[Problem]
Identify every line in the rows below that contains the word "resolution" and copy each of those lines in full.

[Source material]
|---|

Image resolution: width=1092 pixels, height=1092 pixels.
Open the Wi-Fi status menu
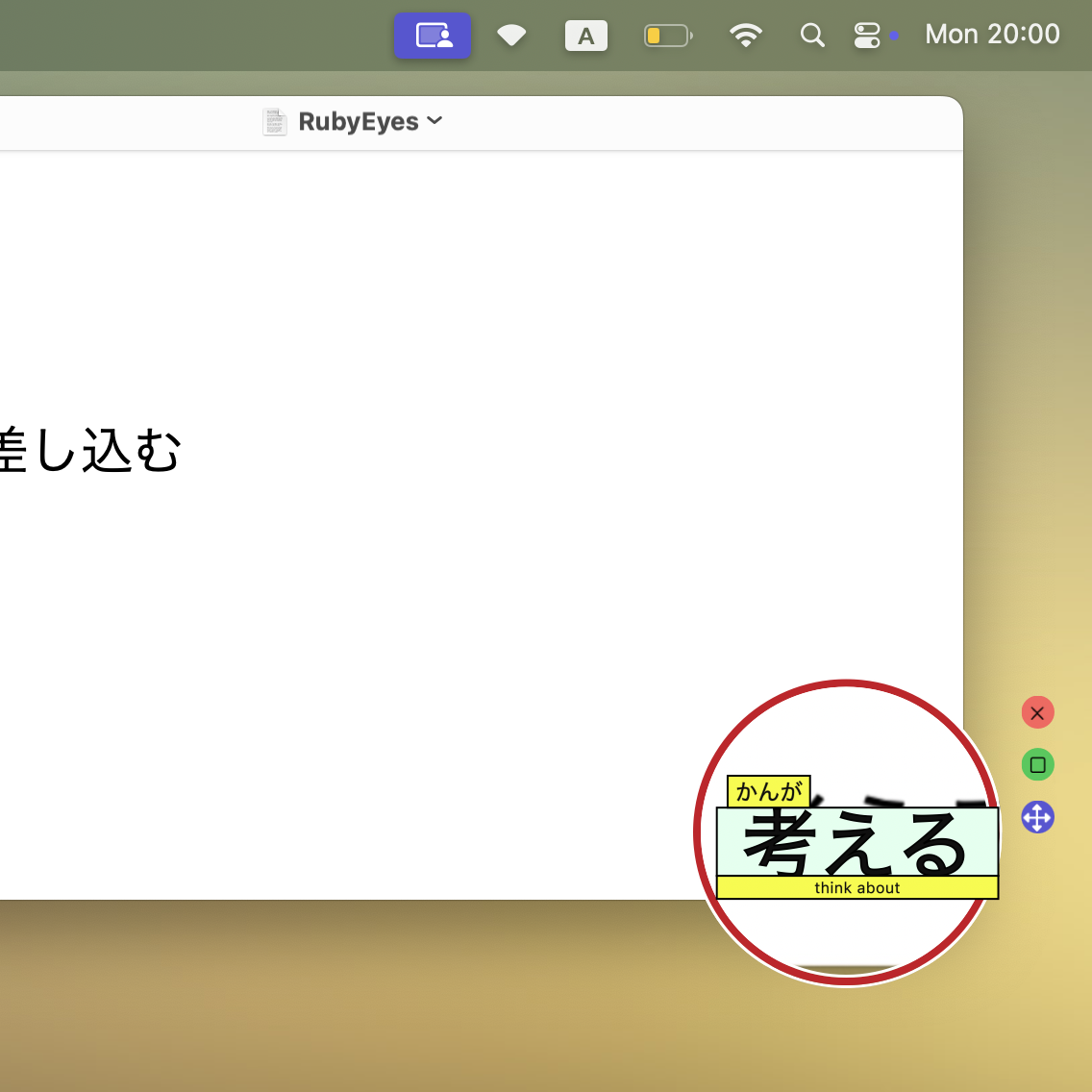pos(745,37)
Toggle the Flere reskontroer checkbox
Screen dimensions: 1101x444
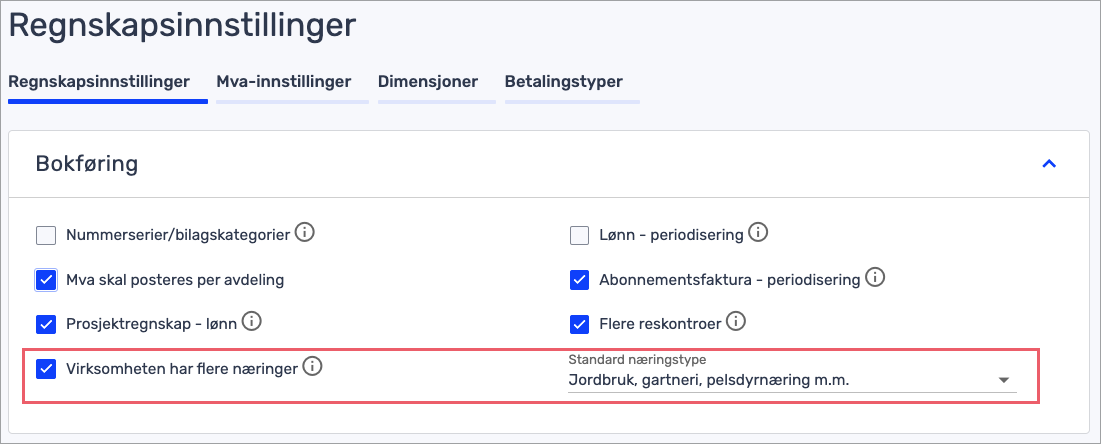point(579,324)
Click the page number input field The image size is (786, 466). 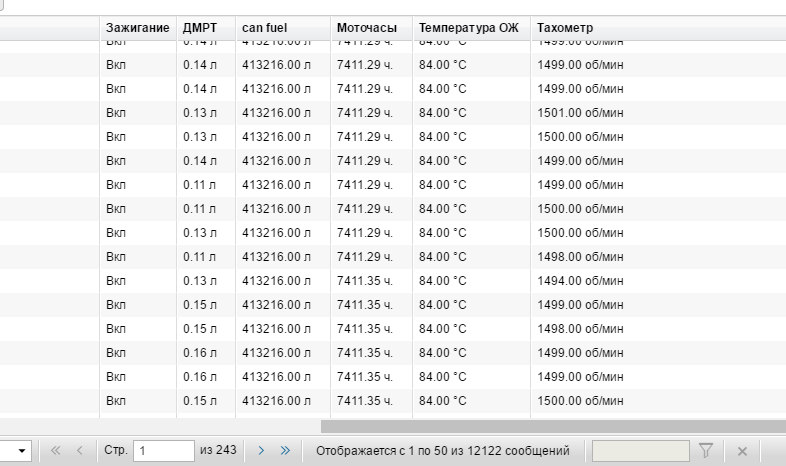(x=163, y=451)
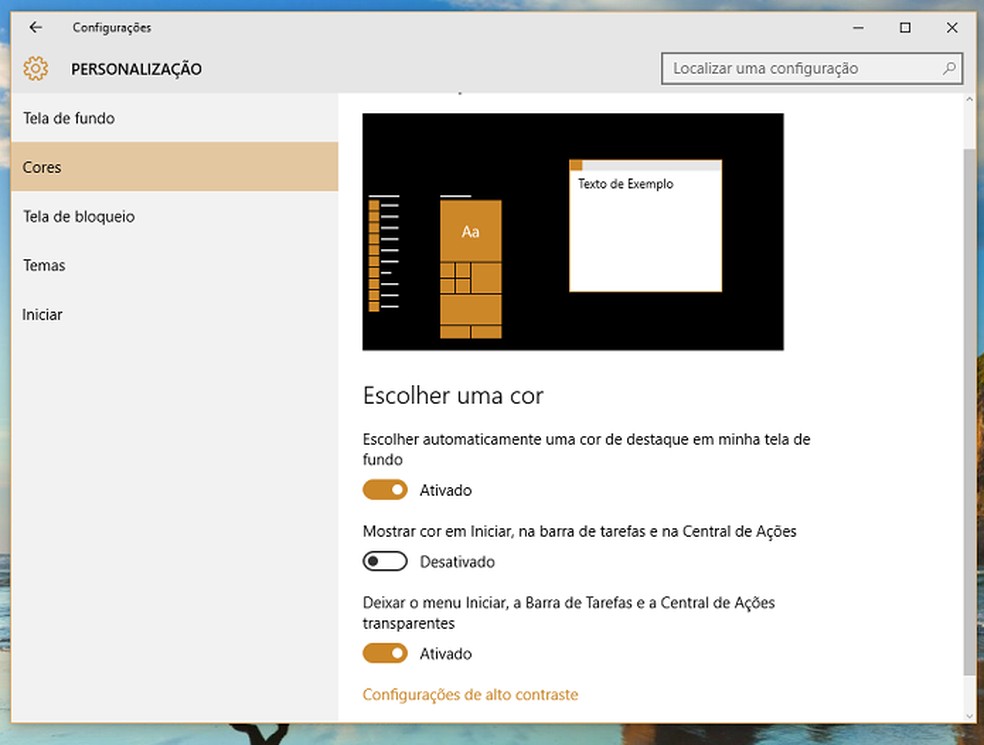Select Iniciar in the sidebar

(41, 314)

|---|

[Task output]
Image resolution: width=1092 pixels, height=1092 pixels.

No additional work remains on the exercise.